Fashable's AI approach also addresses a challenge with creativity. While it's possible to ask ChatGPT to create a design, the reality isn't so simple. Fashion companies want generative AI trained on their data, not data from competitors, to ensure the results are true to their style. Similarly, they don't want their data to end up in competitors' hands.
"Part of our value is that we train a model for a brand, and the model will only be for that brand," said Orlando Ribas Fernandes, a Fashable cofounder. "We train on their data, and that data, and the results of that data, will only be for them." This method, Fernandes added, doesn't "contaminate other AI models," helping prevent infringement of brands' copyrights.
Fernandes argued that the goal of using AI in fashion isn't necessarily to reduce design costs. "Everyone thinks AI will be very cheap, and it's not cheap," he said. "It's very expensive." Fernandes expects the industry to instead adopt AI to fix its inefficiencies.

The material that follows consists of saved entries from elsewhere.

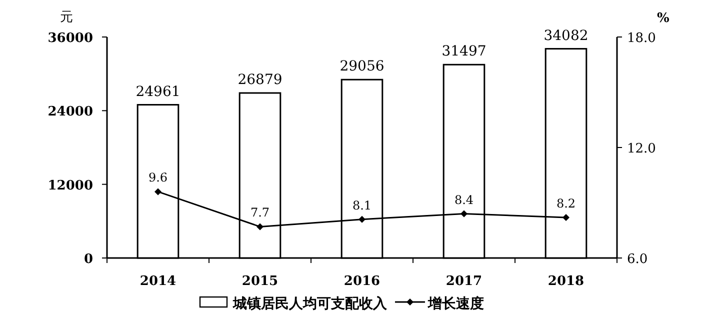 The width and height of the screenshot is (722, 325). I want to click on xtick: 2015, so click(260, 282).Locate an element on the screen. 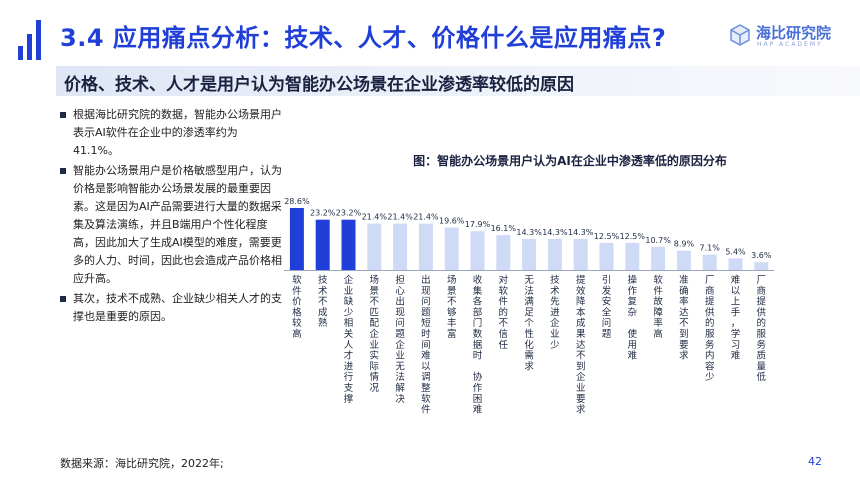  bar-value-label: 10.7% is located at coordinates (658, 240).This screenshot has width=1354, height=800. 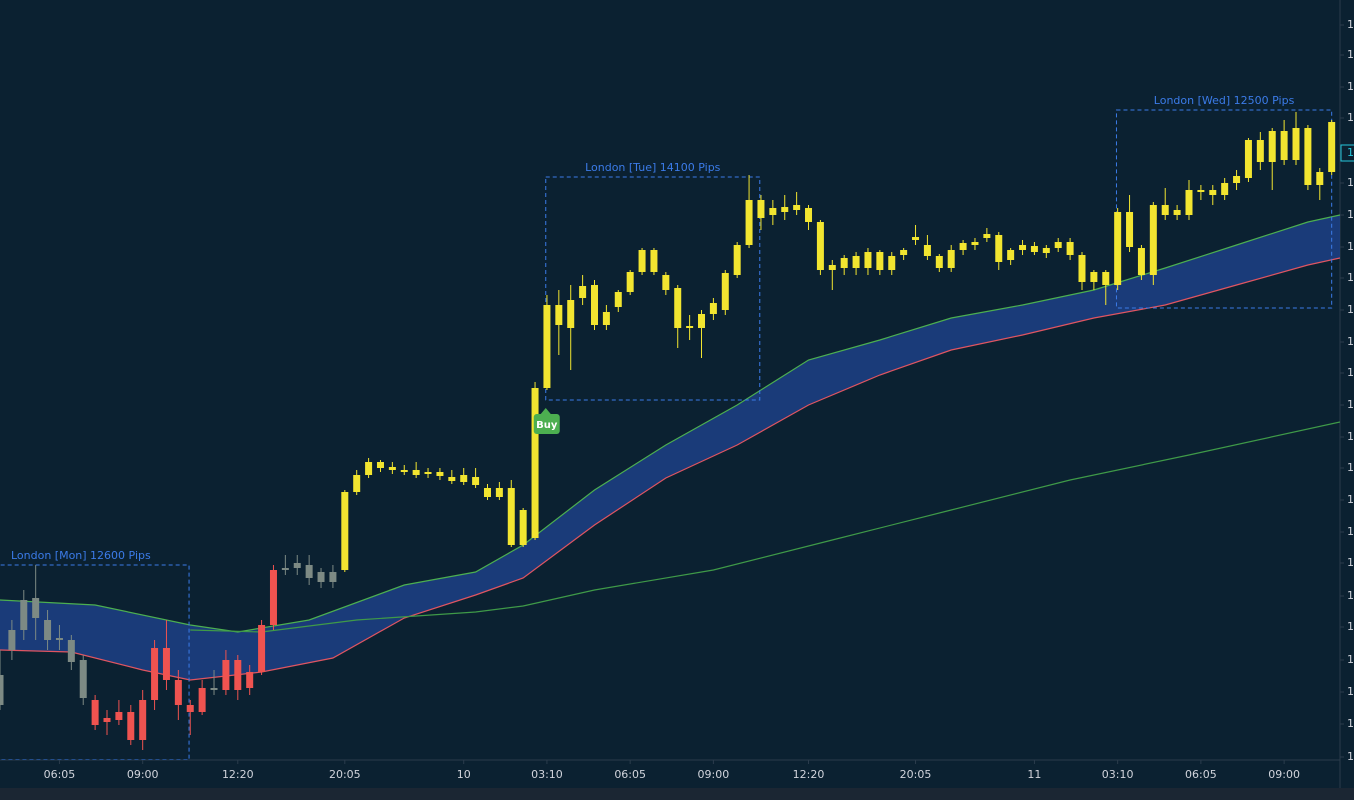 What do you see at coordinates (677, 794) in the screenshot?
I see `bottom-bar` at bounding box center [677, 794]. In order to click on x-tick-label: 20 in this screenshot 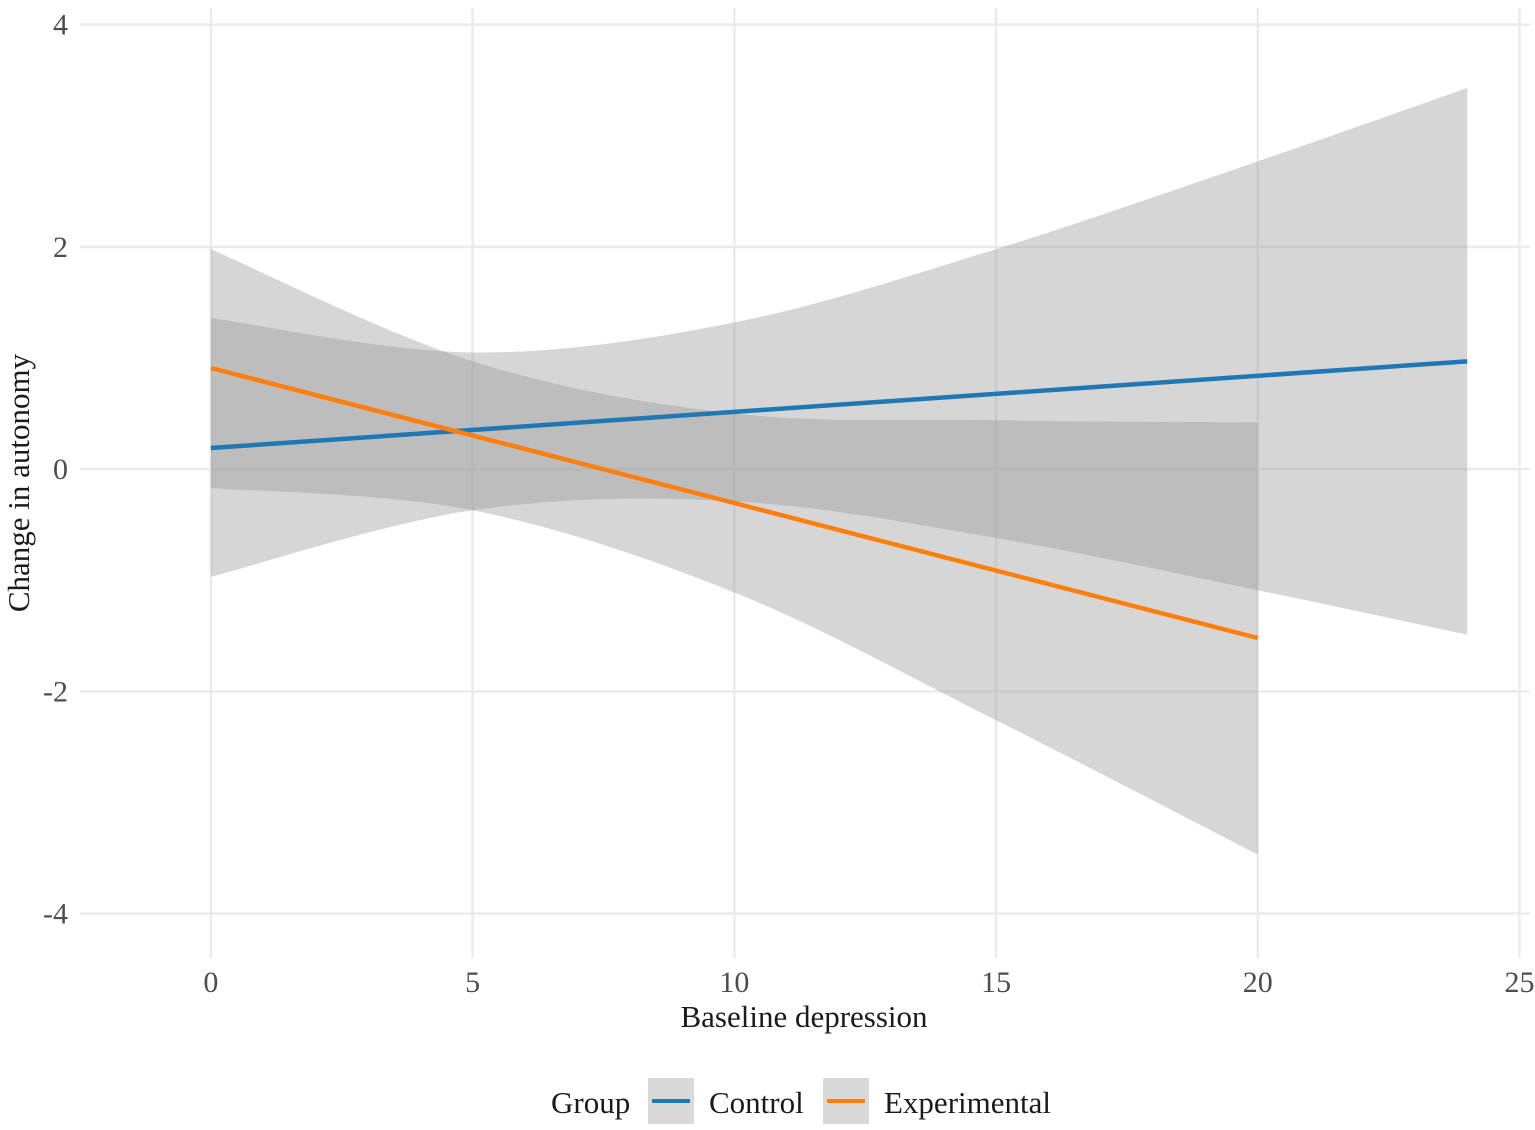, I will do `click(1258, 982)`.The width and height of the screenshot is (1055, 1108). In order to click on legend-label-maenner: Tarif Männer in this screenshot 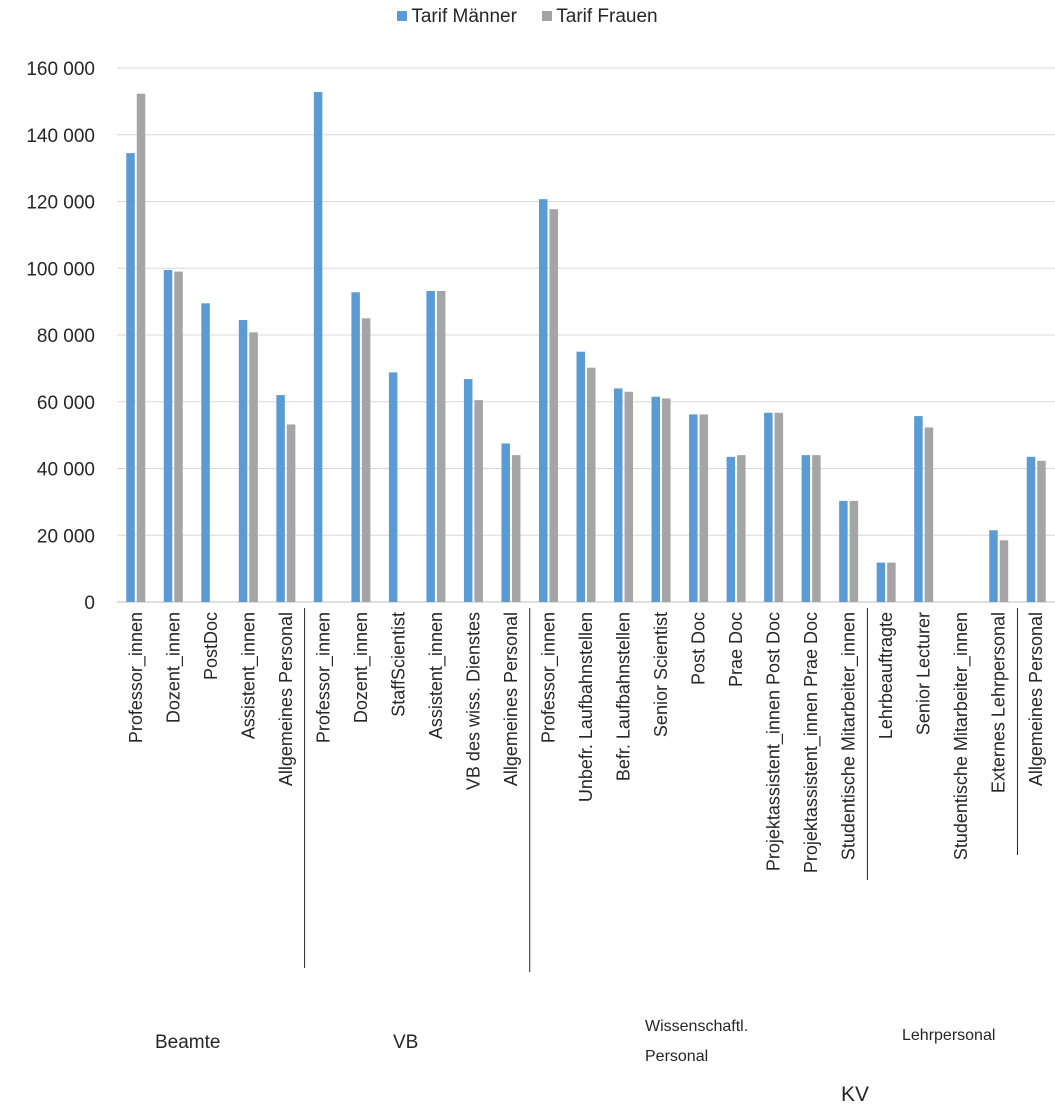, I will do `click(464, 16)`. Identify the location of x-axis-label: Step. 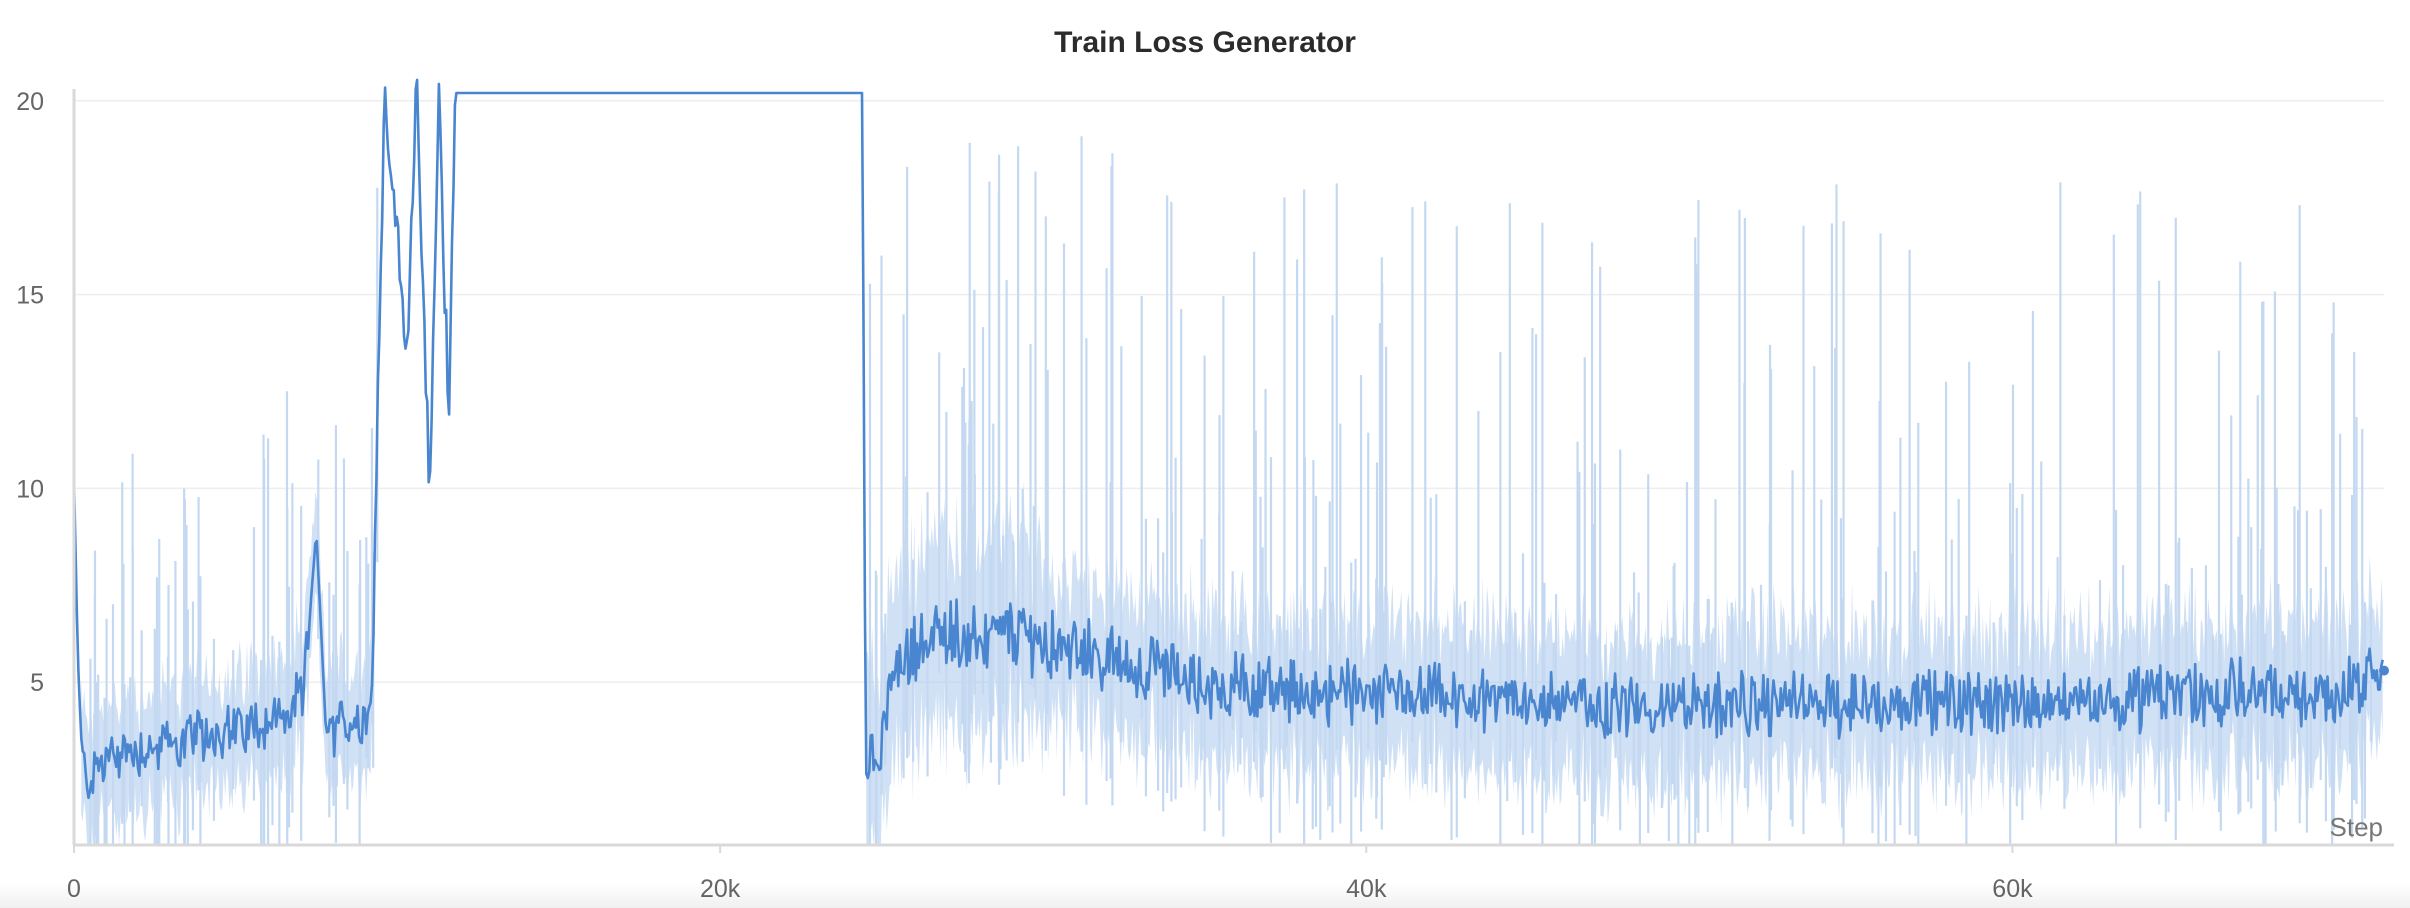
(2357, 827).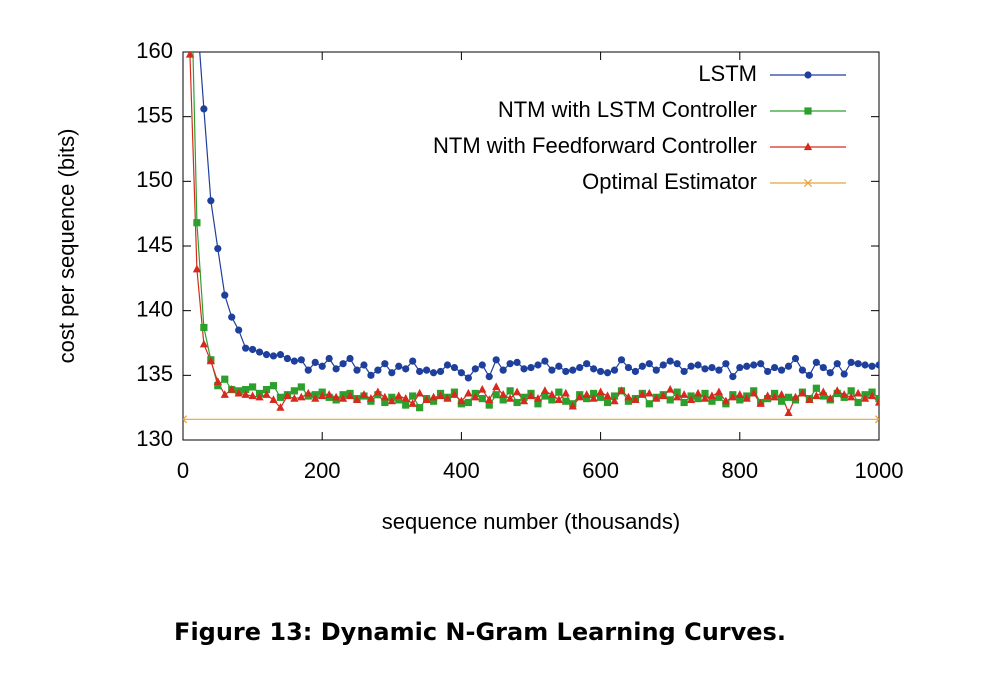 This screenshot has width=984, height=690. What do you see at coordinates (66, 246) in the screenshot?
I see `y-axis-label: cost per sequence (bits)` at bounding box center [66, 246].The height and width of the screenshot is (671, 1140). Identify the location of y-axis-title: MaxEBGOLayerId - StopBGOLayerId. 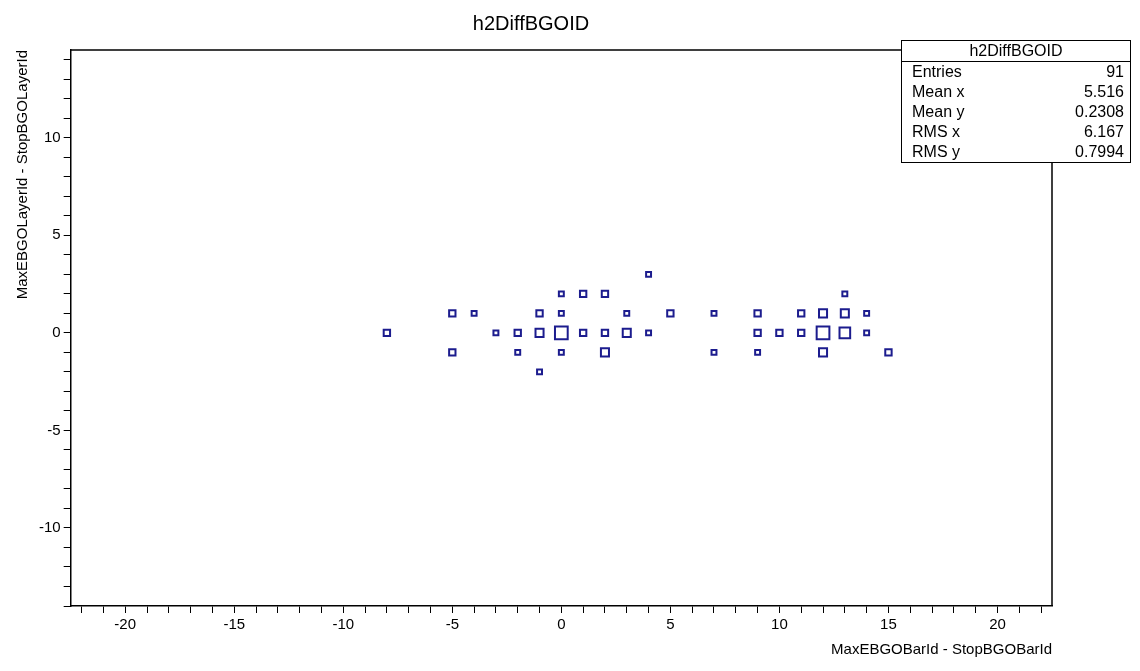
(22, 175).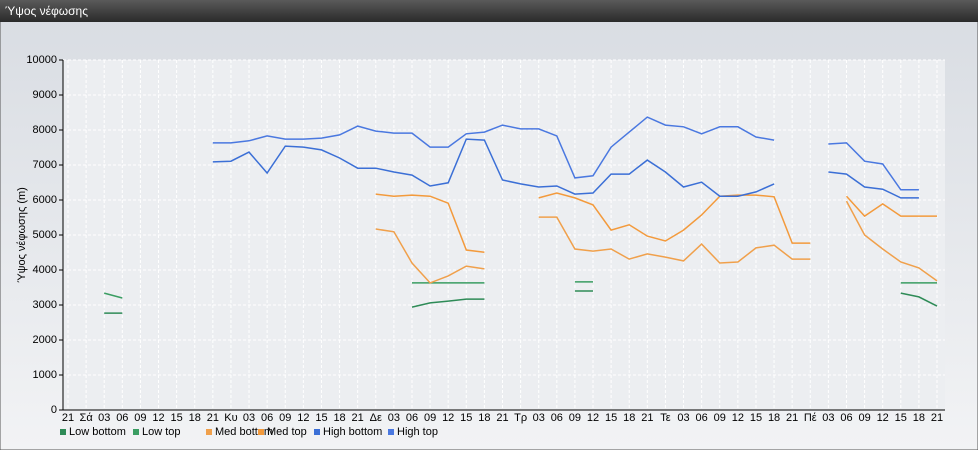  I want to click on legend-label: High bottom, so click(352, 432).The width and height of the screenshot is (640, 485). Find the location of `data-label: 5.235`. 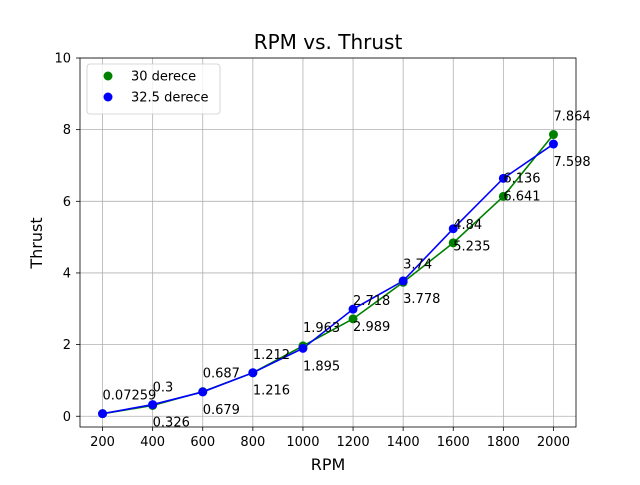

Many fashion products are sold well below retail value, while some end up in landfills without ever being worn. It's a massive problem Fernandes knows is difficult to solve. Still, he hopes generative AI will lead to fashion that meets people's specific desires, in turn reducing the need to spawn endless varieties in hopes that one will be a hit.
"My vision is that brands will start cocreating with the customer," Fernandes said. "In the future, I might prefer to have one blazer that was custom-tailored for me, instead of something from fast fashion. I can start having my own digital wardrobe, and that is produced only for me."